* **ATIVIDADES PROPOSTAS**
A: Segundo o texto sobre mercado socialista, por que é importante definir com precisão o conceito de "mercado"? Responda em até três frases.
B: Com base no texto sobre mercado socialista, responda:
(i) Em quais capítulos de O Capital o artigo se apoia?
(ii) Que livro de Josef Stálin serve de base para a análise da União Soviética?
(iii) Que mercado particular, segundo o texto, caracteriza e fundamenta o capitalismo?
C: Reproduza o trecho do texto sobre mercado socialista que começa com "Existe Mercado Socialista?" e segue até "fundamenta o capitalismo.", inclusive.

* **TEXTO**
:::::

Uma boa exposição. Simples, clara, oportuníssima.

Existe Mercado Socialista?

Por Beto Silva
Portanto, a possibilidade de comprar e explorar a mercadoria força de trabalho é a essência do capitalismo. Foi a transformação do trabalho em mercadoria que potencializou a circulação mercantil dos demais produtos. O predomínio da circulação de mercadorias em geral é o desdobramento da transformação do próprio trabalho em mercadoria.  É a existência do mercado de trabalho – e não do mercado em geral – que caracteriza e fundamenta o capitalismo.

Introdução
O objetivo desse artigo é discutir o conceito de “mercado”. Uma definição precisa desse conceito é importante tanto para a Economia Política latu sensu como para o debate político contemporâneo, na medida em que o mercado socialista é uma peça central na análise (e no julgamento) dos países liderados por Partidos Comunistas, notadamente a China, mas também Cuba e Vietnã. Ou seja, ao discutir a possibilidade do mercado numa sociedade socialista, estamos também discutindo o próprio critério para avaliar as experiências socialistas. 
Com base nas seções I e II de O Capital (capítulos 01 a 04), argumenta-se que o mercado não é uma exclusividade do sistema capitalista. Tenta-se mostrar que o que define o capitalismo não é a existência de um mercado em geral, mas sim a existência de um mercado muito particular, a saber, o mercado de trabalho. Em seguida, baseado o livro Problemas Econômicos do Socialismo na URSS, de Josef Stálin, é feita uma análise de como os princípios elaborados Marx sobre o mercado e a circulação mercantil foram aplicados na União Soviética. Destaca-se a possibilidade e os condicionantes em que a circulação mercantil é útil ao socialismo. Finalmente, seguindo o artigo do economista marxista Michal Kalecki, “Aspectos Políticos do Pleno Emprego”, é feita uma discussão da oportunidade de utilizar a bandeira da abolição do desemprego como forma de evidenciar os limites das economias capitalistas.

:::::

* **DADOS FORNECIDOS**
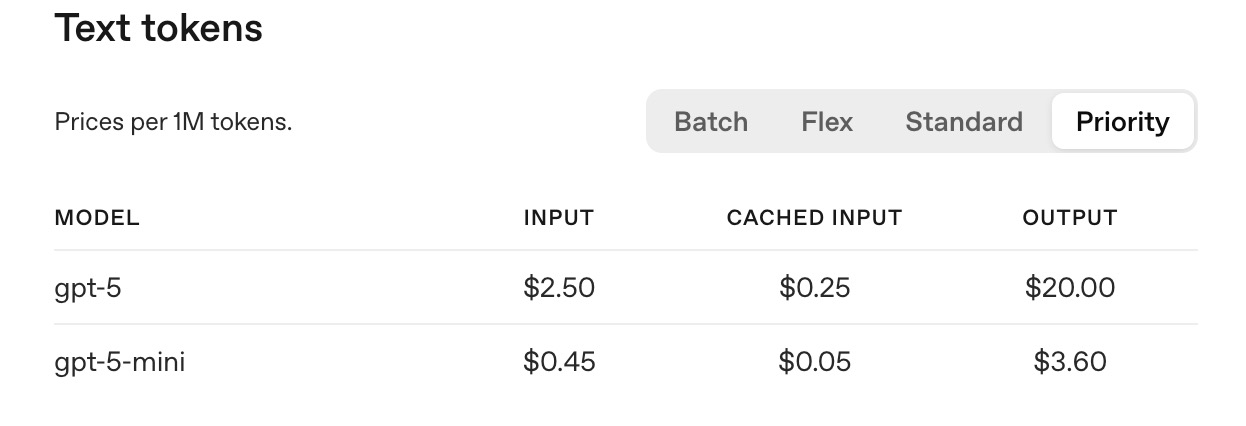
Task: Click the gpt-5 output price $20.00
Action: point(1069,288)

:::::

* **RESPOSTAS DO EXERCÍCIO**
A: Uma definição precisa é importante para a Economia Política e para o debate político atual, porque o mercado socialista é peça central na análise e no julgamento dos países liderados por Partidos Comunistas, sobretudo a China, mas também Cuba e Vietnã. Assim, discutir se pode haver mercado numa sociedade socialista é também discutir o critério para avaliar as experiências socialistas.

B:
(i) Nos capítulos 01 a 04, que correspondem às seções I e II.
(ii) Problemas Econômicos do Socialismo na URSS.
(iii) O mercado de trabalho.

C:
Existe Mercado Socialista?

Por Beto Silva
Portanto, a possibilidade de comprar e explorar a mercadoria força de trabalho é a essência do capitalismo. Foi a transformação do trabalho em mercadoria que potencializou a circulação mercantil dos demais produtos. O predomínio da circulação de mercadorias em geral é o desdobramento da transformação do próprio trabalho em mercadoria.  É a existência do mercado de trabalho – e não do mercado em geral – que caracteriza e fundamenta o capitalismo.